По внутреннему двору они бегут к царским покоям. Там уже стоит стража, стоят евнухи и придворные. Неописуемое смятение царит здесь, и вдруг посредине приёмного зала появляется Ксеркс; глаза у него безумны, кулаки стиснуты, а перед царём стоит Артабаз, который, как полагали, находился в Элладе или в Европе, как было принято говорить. Ксеркс спрашивает:
– А Мардоний?
– Мардоний пал, – отвечает царю Артабаз.
Вопль отчаяния срывается с губ всех женщин. В едином, всеобщем порыве отчаяния они воздевают руки к небу, а Артозостра кричит:
– Мардоний! Мардоний пал!
Она не в силах поверить этим словам. Они немыслимы. Артозостра и Артистона, бабка Мардония, бросаются друг другу в объятия. Лёгким ударом плети Атосса прогоняет со своего пути любопытствующих рабынь. Вдовствующая царица приближается к своему сыну. Муж Артаинты, юный князь Дарий, прискакал из своего лагеря. Даже Артаксеркс, малое дитя, прибежал вместе с наставником и евнухами из внутренней части дворца.
Артабаз повторяет:
– Мардоний пал.
Вновь крики, вновь жесты отчаяния. Волной прокатывается горе по всему дворцу. Теперь и ничтожнейший из рабов уже знает о кончине Мардония. И все торопятся к царским покоям. Все хотят услышать из уст Артабаза о скорбной битве при Платеях и о гибели Мардония.
– Трус! Ты бежал с поля брани! – кричит Ксеркс.
И Артабаз соглашается. Да, он бежал, бежал с сорокатысячным отрядом. Но только потому, что сопротивление было уже невозможно, и раз царь укоряет его этим бегством, что ж, ему жаль, что он не вступил в сражение и не погиб там. Но бежал он совсем не по трусости. Он бежал, потому что видел и чувствовал судьбу персов, потому что сражаться было немыслимо, и об этом подобало известить Царя Царей.

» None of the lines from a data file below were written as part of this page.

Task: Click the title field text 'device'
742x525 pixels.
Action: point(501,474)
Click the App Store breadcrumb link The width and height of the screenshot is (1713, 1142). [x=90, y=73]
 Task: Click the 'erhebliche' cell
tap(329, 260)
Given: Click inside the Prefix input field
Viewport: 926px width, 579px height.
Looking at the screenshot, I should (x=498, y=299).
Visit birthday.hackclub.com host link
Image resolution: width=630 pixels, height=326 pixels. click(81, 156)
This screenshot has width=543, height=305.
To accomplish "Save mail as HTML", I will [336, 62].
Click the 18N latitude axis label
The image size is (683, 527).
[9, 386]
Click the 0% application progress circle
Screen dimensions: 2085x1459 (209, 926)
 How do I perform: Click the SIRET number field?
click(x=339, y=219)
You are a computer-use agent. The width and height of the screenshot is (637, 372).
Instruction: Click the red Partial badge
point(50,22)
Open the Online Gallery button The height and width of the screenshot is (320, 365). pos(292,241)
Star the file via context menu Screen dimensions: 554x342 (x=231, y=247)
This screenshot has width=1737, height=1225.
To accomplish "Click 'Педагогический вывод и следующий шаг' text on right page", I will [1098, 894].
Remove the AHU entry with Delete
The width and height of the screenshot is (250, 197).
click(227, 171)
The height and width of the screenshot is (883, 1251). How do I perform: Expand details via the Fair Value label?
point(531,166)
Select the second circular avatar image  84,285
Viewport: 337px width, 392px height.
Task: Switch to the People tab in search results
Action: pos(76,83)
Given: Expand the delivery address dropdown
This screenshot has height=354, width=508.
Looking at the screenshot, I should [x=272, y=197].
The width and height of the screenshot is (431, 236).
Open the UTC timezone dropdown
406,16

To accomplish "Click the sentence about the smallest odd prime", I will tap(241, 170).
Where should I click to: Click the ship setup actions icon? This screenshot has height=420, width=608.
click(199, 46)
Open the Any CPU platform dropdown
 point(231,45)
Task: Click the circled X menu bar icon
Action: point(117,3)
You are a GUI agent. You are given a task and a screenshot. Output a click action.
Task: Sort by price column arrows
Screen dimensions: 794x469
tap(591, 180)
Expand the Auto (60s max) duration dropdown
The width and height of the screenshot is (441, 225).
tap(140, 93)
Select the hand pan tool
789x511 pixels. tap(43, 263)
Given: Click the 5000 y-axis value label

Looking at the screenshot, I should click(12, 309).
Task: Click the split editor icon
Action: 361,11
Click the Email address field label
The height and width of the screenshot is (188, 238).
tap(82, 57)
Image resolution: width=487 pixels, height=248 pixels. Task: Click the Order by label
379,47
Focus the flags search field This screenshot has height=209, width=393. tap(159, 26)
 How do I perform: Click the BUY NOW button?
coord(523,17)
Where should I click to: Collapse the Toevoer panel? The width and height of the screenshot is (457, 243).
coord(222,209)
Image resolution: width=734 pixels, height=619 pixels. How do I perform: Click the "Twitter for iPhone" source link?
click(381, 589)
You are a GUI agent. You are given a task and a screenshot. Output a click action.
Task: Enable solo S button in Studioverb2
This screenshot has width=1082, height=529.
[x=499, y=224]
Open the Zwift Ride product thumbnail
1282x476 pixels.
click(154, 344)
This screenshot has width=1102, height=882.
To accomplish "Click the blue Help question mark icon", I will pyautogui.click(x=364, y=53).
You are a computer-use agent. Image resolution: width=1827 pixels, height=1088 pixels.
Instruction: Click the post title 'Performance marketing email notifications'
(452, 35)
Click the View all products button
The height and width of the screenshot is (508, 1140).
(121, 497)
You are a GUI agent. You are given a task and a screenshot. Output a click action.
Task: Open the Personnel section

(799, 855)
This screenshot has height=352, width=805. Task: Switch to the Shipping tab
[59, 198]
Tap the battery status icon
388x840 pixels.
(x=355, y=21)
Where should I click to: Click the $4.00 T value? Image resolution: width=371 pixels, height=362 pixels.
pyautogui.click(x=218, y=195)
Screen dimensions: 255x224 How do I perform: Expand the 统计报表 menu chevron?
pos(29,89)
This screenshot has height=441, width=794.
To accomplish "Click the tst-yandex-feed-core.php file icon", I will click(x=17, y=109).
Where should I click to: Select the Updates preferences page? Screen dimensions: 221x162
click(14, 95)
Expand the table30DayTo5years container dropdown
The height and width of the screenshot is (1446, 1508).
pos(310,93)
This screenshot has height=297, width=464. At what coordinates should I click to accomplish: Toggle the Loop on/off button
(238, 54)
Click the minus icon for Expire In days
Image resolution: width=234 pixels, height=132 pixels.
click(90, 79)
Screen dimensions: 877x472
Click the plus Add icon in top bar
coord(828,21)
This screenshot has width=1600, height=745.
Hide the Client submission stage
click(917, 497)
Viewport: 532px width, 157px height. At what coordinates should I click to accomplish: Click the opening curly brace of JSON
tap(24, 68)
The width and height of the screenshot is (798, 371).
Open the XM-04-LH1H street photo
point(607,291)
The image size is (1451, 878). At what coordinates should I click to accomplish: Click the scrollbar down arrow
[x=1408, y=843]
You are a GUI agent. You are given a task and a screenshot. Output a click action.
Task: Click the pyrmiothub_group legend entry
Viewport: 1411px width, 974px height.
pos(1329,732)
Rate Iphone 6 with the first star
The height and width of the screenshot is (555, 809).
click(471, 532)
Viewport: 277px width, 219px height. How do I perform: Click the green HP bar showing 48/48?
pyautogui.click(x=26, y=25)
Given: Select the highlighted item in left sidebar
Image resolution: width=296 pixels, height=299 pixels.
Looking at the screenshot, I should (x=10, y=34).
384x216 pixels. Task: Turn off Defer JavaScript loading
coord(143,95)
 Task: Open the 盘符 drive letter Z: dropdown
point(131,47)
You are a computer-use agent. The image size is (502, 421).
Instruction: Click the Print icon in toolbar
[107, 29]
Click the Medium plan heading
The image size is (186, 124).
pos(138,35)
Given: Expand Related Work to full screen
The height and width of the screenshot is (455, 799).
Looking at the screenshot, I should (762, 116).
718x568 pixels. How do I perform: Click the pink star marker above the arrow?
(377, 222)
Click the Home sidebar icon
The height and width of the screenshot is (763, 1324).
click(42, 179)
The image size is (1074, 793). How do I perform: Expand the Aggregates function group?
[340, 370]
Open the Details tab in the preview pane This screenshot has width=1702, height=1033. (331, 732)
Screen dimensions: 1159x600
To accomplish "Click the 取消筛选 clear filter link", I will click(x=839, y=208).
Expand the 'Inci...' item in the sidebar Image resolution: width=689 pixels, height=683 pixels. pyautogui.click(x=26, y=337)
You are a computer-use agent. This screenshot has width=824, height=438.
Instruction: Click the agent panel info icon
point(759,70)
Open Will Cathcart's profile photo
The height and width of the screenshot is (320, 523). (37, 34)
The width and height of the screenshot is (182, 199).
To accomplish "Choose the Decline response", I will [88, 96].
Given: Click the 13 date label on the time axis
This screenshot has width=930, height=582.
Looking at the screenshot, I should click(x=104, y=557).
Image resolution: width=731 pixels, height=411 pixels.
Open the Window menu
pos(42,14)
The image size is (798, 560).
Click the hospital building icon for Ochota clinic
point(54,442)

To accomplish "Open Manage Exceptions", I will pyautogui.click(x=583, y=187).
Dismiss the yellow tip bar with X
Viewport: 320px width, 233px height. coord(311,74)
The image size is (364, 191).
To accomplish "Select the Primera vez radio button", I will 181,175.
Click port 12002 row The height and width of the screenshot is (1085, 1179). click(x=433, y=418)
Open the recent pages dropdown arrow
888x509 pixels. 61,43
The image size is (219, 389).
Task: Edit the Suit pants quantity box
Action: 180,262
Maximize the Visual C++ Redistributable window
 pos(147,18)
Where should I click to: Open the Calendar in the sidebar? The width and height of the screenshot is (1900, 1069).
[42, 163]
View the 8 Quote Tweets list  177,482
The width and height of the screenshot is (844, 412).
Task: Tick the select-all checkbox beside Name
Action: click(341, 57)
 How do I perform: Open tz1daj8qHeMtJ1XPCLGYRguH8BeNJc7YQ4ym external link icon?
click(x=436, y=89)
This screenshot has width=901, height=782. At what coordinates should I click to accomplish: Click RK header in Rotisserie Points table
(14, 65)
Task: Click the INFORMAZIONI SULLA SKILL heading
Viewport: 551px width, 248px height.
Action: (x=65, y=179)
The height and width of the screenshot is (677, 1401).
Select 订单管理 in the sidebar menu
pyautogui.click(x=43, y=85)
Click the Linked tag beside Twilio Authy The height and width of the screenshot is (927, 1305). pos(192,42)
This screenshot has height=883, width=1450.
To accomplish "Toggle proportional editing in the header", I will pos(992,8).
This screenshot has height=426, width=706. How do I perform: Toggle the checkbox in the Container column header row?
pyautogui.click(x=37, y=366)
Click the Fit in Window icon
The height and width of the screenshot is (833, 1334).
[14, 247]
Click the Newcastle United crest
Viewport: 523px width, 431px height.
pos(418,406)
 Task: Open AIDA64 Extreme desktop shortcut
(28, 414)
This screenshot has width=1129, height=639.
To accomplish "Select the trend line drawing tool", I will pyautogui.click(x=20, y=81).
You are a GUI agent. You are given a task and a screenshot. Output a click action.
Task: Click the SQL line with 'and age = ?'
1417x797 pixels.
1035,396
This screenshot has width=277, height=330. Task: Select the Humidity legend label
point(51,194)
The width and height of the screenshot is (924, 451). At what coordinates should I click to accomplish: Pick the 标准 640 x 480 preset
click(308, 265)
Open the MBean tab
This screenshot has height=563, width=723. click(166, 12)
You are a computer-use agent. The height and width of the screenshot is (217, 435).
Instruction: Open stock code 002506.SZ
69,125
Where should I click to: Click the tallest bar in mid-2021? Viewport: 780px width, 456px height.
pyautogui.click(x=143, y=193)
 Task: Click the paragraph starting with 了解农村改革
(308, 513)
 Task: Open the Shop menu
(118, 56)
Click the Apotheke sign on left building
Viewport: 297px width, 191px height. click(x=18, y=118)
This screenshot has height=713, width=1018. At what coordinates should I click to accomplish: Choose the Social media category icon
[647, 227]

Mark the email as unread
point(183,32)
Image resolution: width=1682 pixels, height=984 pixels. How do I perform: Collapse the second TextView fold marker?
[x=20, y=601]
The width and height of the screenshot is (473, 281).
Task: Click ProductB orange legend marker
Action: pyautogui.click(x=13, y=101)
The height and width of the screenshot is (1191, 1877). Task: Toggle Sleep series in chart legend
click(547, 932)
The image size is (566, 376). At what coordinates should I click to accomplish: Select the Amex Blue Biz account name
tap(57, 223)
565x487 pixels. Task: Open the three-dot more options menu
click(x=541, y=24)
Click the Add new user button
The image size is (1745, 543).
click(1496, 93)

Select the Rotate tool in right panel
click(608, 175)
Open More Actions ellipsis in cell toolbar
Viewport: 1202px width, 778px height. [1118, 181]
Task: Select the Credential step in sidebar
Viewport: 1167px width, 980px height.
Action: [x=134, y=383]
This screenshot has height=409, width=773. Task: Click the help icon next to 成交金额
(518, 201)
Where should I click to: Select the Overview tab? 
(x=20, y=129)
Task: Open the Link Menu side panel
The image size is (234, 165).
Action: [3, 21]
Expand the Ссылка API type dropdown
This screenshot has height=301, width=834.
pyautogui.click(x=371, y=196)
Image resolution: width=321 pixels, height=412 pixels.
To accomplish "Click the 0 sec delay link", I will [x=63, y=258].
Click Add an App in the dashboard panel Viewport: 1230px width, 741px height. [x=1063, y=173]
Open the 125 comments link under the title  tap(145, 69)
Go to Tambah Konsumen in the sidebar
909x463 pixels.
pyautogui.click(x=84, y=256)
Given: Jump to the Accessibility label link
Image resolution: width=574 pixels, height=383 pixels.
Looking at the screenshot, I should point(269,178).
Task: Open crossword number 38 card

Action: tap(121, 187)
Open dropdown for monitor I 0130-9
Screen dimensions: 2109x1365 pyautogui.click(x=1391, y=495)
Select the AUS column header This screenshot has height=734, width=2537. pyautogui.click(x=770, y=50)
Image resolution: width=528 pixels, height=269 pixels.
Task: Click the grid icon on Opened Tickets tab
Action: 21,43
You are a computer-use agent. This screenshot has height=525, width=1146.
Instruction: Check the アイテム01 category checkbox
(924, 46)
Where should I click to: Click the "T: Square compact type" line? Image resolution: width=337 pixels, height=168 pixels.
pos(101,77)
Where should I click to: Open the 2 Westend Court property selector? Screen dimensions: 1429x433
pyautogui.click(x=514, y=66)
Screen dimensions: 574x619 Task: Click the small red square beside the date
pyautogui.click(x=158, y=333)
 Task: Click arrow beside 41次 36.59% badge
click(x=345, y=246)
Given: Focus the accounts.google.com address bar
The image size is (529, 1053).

– Кто ещё явился бы в Сузы с такой вестью! – восклицает Артабаз. – Что теперь для меня жизнь после позора, павшего на головы всех персов!
– Где же твоё войско? – спрашивает Ксеркс.
– Где моё войско? Я сумел привести его в Фессалию. Я сказал фессалийцам, ещё ничего не знавшим о Платеях, что Мардоний со своей ратью следует за мной по пятам. Я сказал им, что мне надо спешить. И бежал. И фессалийцы поверили мне. В противном случае они взбунтовались бы и убили меня, о, царь! И тогда никто не принёс бы эту весть в Сузы. Но таким образом я обеспечил собственное бегство и направился через Фракию. Русла рек пересохли, в полях не было ни единого зёрнышка. Я терял людей повсюду. Они падали при дорогах. И фракийцы – или мор – разделывались с ними. Вся дорога, ведущая от Фессалии до Византия, усеяна трупами моих воинов, и птицы расклёвывают их.
Повсюду звучат стенания и причитания женщин, превратившихся в усердных плакальщиц; тысячи рук вздымаются к небу – во дворе, галереях, по всему дворцу. Рыдают бабушка и жена Мардония, его малые дети, облако скорби накрывает их. Она заполняет дворец, вытекает на улицы и охватывает все Сузы. Теперь каждый знает о Фермопилах, знает о Саламине и о Платеях. Всем до единого известно, что бог Персии не помог собственному народу. Все знают, что персидское войско разбито, а флот погиб, что вся миллионная рать со всеми союзниками сгинула в ничто, как и тысячи кораблей, пусть персы высекли море и пробили насквозь гору... хотя при жизни Кира Персии было уготовано мировое господство.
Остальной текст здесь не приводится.